STATED TASK:
Copy the items from the line with "Activate the Select tool" to the line with "pyautogui.click(x=671, y=168)", renaming "Viewport" to "Display" and keeping everything else the same.

------ INFORMATION SUPPLIED

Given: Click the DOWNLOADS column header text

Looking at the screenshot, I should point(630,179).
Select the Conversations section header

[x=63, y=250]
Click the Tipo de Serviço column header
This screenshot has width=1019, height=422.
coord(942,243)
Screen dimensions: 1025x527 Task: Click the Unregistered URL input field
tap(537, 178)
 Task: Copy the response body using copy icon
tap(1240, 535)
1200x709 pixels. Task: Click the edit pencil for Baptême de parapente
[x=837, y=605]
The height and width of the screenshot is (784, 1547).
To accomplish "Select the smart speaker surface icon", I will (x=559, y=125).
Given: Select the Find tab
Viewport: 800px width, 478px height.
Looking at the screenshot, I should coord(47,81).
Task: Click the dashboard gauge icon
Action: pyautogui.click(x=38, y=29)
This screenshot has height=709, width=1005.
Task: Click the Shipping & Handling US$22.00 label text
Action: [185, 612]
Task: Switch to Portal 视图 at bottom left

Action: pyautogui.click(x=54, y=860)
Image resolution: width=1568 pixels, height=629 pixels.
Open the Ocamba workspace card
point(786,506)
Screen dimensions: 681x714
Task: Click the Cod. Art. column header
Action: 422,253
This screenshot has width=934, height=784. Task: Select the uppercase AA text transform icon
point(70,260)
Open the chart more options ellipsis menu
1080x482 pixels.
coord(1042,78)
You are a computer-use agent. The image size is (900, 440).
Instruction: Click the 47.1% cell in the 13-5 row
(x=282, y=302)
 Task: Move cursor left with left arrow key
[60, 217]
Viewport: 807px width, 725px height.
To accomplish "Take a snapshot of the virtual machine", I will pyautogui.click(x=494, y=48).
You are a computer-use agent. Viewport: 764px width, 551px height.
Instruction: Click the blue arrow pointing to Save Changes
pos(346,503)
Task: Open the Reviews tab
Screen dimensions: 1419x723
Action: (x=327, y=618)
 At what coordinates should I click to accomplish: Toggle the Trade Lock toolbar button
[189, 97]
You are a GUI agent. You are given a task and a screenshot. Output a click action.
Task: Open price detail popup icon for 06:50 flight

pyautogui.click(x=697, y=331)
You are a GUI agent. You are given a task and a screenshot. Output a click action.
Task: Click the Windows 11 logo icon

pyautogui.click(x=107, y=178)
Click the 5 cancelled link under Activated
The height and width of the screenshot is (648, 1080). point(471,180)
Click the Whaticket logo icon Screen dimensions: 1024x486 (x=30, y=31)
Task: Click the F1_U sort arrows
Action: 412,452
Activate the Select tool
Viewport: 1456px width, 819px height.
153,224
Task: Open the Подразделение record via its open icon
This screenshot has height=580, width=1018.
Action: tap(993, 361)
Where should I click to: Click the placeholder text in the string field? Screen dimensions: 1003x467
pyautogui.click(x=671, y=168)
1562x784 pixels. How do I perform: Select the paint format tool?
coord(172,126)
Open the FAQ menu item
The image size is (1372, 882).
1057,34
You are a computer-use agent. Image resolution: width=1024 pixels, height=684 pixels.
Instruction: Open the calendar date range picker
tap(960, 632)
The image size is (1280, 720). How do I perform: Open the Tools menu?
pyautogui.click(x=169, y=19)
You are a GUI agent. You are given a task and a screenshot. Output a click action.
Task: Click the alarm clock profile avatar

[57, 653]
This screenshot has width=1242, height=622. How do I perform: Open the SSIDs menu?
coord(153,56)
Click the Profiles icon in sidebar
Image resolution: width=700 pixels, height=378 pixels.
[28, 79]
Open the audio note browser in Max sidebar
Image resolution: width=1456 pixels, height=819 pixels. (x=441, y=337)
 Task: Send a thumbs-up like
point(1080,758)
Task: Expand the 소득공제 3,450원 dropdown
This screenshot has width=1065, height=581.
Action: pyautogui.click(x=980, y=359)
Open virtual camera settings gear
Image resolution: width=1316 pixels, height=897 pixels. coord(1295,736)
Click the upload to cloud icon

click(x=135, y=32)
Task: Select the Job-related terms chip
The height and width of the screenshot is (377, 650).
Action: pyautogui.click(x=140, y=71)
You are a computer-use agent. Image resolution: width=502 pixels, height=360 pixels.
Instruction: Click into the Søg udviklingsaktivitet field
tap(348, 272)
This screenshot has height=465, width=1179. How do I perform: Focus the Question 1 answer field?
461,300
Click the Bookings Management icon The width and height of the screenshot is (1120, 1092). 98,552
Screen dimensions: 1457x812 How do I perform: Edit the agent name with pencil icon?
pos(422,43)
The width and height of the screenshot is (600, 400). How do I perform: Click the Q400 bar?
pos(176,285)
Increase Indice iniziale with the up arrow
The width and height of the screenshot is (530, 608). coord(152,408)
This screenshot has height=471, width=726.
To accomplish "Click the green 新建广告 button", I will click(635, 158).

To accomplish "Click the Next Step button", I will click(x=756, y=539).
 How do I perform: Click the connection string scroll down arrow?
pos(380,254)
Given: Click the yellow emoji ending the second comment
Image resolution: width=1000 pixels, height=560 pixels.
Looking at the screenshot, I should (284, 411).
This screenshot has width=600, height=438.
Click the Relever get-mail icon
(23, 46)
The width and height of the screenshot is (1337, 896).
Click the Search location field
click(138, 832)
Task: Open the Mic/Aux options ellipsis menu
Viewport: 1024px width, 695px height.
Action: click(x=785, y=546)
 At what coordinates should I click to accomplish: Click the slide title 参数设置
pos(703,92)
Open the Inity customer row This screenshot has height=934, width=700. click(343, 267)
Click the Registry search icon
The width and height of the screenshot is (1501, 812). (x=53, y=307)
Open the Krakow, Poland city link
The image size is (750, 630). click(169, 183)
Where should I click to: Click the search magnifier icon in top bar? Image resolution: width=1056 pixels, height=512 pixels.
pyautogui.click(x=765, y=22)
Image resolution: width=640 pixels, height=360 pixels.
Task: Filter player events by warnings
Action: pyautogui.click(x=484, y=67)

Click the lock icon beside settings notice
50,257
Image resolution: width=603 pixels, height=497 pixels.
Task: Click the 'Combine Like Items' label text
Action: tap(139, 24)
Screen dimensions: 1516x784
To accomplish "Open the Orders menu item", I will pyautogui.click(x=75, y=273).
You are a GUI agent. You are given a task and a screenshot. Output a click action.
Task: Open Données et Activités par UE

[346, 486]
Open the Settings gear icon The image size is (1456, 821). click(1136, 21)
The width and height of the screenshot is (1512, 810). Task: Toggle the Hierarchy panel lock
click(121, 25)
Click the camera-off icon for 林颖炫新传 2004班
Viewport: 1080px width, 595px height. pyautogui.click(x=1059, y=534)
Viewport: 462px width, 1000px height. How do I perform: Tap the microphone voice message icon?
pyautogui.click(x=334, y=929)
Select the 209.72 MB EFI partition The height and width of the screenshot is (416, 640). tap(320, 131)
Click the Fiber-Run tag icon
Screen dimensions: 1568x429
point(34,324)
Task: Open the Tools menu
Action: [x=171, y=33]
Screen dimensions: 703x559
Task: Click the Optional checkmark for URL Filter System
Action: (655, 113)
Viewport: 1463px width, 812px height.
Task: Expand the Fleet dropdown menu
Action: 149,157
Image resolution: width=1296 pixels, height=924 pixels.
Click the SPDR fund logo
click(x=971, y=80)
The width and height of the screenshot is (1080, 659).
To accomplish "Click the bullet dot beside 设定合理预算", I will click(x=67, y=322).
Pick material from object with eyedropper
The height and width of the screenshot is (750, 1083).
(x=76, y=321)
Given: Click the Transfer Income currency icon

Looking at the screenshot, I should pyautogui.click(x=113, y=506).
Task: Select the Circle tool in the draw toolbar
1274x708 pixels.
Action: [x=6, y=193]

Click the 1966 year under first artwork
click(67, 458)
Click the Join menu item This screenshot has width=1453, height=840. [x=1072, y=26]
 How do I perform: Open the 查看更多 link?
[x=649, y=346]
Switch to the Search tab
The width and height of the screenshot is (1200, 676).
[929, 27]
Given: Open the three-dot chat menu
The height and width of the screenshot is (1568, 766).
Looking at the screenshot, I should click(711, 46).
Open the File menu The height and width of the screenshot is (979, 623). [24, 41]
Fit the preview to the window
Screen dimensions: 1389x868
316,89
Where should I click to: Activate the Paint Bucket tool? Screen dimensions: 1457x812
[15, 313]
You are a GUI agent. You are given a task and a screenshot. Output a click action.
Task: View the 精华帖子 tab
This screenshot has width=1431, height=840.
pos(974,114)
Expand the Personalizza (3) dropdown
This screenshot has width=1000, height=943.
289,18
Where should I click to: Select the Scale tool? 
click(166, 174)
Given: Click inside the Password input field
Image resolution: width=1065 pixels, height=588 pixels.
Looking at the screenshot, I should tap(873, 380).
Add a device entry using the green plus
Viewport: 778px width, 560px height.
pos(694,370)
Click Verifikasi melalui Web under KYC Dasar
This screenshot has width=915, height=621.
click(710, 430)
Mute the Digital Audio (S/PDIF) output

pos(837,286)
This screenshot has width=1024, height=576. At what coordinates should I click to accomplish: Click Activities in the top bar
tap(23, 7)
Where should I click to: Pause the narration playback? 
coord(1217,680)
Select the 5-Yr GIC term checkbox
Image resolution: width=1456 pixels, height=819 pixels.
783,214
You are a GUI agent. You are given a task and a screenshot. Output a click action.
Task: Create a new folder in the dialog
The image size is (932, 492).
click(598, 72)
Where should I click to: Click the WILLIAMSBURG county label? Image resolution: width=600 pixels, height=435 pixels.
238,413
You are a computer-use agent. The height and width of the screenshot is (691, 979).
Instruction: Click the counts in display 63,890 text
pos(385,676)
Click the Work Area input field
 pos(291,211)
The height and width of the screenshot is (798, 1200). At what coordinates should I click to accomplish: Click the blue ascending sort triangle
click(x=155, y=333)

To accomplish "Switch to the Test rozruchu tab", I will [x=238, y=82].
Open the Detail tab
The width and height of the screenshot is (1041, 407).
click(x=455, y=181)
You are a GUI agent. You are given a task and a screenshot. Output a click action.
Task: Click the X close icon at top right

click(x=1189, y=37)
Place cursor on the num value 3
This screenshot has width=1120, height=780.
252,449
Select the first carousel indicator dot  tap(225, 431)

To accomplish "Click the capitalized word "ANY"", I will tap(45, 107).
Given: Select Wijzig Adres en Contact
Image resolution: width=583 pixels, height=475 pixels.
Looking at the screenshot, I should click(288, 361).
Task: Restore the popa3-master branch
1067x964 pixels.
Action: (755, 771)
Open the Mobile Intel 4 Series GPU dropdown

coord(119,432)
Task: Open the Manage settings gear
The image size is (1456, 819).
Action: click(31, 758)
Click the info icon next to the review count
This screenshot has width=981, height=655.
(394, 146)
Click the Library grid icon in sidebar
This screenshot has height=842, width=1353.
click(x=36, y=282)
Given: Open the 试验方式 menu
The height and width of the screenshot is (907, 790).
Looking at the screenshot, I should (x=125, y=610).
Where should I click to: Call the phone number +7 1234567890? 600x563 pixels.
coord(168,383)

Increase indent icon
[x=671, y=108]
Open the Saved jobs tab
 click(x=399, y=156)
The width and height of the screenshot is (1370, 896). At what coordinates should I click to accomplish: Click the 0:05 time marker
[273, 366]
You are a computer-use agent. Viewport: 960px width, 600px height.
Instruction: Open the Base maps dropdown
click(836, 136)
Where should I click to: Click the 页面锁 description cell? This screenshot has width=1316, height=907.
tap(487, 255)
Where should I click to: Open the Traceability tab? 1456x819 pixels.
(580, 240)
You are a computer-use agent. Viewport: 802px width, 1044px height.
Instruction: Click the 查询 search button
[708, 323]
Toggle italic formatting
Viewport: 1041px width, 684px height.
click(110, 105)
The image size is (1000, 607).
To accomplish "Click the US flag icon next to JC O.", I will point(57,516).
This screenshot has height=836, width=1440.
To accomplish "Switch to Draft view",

------------

ANSWER FOR THE TASK:
Activate the Select tool
Display: 1456px width, 819px height.
153,224
Task: Open the Подразделение record via its open icon
This screenshot has height=580, width=1018.
Action: tap(993, 361)
Where should I click to: Click the placeholder text in the string field? Screen dimensions: 1003x467
pyautogui.click(x=671, y=168)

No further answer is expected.